Эта завороженность в ночи и полет в пропасть, к которому она привела, оставили во мне какой-то необычный след.
На следующую весну около этого места воздвигли, по замыслу художника Вигеланна, огромный неотесанный камень — Монолит. Это было концом Фронгерской горки» и началом преображения наших раздольных пригорков в благопристойный парк. Но этого превращения мы уже не увидели. Не знаю, каковы были тому причины, — кажется, просто тоска моих родителей по дому, — но только тем же летом 1926 года мы покинули Норвегию.

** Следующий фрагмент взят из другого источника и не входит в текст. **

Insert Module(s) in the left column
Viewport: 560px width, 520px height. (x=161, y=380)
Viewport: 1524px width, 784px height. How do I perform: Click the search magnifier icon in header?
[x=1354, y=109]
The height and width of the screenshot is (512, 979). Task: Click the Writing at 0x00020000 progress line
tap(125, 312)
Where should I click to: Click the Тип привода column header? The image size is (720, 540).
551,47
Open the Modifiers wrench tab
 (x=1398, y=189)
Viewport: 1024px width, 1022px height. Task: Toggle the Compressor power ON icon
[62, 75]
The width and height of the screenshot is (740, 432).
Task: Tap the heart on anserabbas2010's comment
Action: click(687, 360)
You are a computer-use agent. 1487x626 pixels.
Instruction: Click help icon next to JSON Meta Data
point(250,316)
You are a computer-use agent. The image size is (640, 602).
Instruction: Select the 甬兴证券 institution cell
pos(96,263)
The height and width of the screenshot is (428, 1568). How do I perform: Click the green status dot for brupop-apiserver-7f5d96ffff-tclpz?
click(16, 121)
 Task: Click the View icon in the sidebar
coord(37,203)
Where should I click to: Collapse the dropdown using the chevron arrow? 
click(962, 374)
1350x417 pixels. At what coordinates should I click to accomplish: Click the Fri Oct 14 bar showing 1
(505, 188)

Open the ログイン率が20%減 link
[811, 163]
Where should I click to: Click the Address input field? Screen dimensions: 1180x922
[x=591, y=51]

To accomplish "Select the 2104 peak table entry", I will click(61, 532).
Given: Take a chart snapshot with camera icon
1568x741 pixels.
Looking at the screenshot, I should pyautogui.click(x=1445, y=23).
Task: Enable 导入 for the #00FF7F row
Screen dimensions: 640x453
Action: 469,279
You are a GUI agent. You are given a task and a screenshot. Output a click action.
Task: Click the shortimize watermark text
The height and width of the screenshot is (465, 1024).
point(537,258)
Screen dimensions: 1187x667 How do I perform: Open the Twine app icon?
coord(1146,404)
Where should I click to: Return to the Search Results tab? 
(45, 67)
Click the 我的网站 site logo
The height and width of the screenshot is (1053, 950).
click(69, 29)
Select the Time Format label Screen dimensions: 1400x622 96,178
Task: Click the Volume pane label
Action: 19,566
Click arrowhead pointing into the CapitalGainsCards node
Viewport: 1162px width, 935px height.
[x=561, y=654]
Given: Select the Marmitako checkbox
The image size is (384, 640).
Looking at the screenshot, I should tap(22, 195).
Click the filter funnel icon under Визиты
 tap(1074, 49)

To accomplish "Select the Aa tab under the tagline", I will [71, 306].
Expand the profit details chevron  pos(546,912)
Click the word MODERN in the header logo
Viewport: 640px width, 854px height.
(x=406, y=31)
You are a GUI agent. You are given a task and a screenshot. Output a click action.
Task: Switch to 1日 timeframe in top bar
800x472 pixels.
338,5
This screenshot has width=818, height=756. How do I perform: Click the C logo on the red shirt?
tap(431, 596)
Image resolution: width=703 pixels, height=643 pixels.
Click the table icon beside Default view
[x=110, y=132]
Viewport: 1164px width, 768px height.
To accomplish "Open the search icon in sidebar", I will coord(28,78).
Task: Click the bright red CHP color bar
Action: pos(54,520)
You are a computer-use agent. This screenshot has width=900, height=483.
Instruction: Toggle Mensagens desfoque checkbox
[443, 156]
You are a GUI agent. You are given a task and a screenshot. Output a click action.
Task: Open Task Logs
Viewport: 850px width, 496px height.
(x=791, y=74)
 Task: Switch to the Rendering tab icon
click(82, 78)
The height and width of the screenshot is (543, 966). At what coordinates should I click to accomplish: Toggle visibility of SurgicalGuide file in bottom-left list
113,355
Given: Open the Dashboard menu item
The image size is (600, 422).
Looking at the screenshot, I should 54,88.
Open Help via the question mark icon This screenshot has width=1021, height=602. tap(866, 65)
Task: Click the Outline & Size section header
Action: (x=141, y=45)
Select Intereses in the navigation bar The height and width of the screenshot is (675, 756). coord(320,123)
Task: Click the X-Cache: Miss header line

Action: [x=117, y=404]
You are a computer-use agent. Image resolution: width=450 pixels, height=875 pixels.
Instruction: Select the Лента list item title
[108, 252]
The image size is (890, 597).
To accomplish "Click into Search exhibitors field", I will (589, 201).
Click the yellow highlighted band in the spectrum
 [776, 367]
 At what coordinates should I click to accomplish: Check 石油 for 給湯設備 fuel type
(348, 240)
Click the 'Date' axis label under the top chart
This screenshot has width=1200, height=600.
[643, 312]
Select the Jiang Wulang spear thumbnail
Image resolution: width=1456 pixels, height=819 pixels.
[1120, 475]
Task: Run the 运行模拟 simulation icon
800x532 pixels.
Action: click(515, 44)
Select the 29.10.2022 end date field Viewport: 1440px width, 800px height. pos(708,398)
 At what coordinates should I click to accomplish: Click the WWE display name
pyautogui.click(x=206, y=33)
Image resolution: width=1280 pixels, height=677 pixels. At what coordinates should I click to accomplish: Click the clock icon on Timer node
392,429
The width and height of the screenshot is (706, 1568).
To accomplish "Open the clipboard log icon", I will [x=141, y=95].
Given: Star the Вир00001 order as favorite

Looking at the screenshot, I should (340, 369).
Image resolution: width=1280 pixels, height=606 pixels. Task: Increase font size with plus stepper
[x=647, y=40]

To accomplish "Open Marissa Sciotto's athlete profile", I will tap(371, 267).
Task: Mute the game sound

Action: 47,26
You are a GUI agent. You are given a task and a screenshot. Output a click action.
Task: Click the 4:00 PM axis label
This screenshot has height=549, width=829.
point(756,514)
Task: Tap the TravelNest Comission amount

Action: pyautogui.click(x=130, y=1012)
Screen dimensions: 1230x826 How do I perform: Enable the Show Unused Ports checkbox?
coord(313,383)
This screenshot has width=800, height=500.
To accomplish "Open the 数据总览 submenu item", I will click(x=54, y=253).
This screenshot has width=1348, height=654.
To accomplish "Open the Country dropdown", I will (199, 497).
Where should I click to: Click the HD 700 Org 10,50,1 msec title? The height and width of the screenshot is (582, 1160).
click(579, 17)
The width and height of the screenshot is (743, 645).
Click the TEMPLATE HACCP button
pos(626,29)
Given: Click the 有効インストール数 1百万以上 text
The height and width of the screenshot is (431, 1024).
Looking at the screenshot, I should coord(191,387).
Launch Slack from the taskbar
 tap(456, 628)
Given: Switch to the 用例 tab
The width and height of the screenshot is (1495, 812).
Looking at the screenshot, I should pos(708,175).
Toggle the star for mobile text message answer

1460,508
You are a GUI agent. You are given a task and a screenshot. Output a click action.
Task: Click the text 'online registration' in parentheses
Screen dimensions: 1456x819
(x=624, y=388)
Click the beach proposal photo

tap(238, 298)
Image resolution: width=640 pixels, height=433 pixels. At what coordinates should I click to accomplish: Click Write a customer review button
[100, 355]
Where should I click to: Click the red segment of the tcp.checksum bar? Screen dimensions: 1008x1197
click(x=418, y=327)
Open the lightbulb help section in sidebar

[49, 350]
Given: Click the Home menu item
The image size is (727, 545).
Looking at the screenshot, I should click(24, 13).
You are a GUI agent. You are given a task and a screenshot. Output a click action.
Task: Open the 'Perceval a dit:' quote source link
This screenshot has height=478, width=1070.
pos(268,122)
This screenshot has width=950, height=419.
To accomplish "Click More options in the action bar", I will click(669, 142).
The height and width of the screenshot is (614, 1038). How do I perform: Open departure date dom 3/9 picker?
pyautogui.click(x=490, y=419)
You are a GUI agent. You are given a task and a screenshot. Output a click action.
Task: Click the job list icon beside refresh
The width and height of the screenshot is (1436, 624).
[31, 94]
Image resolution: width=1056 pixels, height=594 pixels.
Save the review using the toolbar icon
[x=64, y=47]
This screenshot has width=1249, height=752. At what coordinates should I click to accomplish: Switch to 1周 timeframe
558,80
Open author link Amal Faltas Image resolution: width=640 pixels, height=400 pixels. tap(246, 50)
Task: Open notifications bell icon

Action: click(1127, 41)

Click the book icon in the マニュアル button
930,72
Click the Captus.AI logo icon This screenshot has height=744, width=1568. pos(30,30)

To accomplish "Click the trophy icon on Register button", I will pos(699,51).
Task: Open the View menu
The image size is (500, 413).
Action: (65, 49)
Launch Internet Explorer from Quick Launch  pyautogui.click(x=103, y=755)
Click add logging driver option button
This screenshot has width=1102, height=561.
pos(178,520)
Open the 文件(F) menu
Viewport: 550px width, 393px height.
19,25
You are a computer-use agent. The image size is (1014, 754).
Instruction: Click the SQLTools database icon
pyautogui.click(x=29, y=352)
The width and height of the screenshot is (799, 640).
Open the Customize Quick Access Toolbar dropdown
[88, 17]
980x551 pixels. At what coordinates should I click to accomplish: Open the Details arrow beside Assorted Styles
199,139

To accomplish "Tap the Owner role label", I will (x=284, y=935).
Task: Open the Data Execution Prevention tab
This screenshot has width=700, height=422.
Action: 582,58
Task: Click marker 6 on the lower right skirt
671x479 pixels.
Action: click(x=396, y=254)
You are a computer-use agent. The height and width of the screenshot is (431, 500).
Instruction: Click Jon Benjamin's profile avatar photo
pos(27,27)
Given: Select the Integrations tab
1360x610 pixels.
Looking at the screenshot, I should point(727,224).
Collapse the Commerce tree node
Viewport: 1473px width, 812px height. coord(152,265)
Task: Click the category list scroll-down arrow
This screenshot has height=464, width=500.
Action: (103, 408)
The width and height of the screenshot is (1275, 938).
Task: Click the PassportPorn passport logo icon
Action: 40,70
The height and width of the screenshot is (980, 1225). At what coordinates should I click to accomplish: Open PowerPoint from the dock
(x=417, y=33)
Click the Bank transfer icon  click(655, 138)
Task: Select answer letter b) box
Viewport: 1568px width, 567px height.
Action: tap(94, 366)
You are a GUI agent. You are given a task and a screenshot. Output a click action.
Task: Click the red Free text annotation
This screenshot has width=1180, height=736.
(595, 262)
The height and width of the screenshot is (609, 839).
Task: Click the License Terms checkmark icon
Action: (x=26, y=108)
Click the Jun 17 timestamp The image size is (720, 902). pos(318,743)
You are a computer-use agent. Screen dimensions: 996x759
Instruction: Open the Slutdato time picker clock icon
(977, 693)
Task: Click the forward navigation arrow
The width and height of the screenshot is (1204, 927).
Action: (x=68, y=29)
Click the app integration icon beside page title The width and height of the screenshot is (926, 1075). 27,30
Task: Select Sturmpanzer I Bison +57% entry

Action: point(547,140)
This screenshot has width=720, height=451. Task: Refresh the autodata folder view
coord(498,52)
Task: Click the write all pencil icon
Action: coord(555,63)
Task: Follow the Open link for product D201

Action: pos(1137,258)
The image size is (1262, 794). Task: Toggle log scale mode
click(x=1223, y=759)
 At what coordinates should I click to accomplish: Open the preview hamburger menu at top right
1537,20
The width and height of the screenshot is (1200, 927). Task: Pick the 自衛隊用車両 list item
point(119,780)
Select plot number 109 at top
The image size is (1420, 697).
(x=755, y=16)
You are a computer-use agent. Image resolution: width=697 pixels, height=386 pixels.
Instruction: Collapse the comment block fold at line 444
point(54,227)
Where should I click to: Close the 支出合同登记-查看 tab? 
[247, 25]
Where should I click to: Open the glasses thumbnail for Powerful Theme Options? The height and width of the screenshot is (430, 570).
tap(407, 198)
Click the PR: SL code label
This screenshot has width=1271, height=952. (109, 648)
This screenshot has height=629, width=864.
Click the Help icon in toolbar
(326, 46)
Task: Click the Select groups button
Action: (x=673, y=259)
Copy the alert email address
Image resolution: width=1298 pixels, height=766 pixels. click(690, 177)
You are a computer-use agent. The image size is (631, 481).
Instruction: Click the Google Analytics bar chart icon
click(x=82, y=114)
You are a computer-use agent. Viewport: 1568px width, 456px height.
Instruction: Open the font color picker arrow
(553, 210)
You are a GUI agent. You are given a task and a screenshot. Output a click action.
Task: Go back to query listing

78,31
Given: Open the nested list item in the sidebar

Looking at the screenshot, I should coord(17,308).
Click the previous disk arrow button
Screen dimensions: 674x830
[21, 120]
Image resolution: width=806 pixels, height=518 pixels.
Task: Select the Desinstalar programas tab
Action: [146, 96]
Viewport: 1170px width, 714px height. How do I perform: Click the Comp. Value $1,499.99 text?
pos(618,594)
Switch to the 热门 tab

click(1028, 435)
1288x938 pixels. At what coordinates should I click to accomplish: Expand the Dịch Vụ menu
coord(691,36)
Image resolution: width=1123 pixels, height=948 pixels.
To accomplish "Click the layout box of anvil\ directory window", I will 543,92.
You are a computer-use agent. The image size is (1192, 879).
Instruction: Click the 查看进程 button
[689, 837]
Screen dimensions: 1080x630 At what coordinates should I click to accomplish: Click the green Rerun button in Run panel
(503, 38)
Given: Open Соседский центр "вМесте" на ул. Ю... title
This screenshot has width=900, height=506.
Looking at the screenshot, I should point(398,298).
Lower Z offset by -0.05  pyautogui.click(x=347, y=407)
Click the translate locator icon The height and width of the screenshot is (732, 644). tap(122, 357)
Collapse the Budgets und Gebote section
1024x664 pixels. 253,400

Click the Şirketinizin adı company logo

Вестником из того особенного мира, который существовал тем временем в России, был крейсер «Аврора», пришедший с визитом в Осло незадолго до нашего отъезда. Газеты были полны ее необыкновенной историей, — не без вранья; я знал ее историю лучше них. Впрочем, для меня «Аврора» была прежде всего не кораблем, давшим своим пушечным выстрелом сигнал к революции, а кораблем, участвовавшим в трагическом Цусимском бою, ход которого я знал по папиным книгам до деталей. Глядя не ее стройный силуэт на рейде Пипервикена, не ее длинные, производившие странное, архаическое впечатление трубы («макаронная фабрика», — повторял папа флотскую шутку), — я представлял ее в строе кильватера, идущей вместе со своими «сестрами» — «Дианой» и «Палладой» — по огромным, еще не виданным мной просторам океана, где длинная цепочка кораблей в обе стороны теряется в тумане горизонта.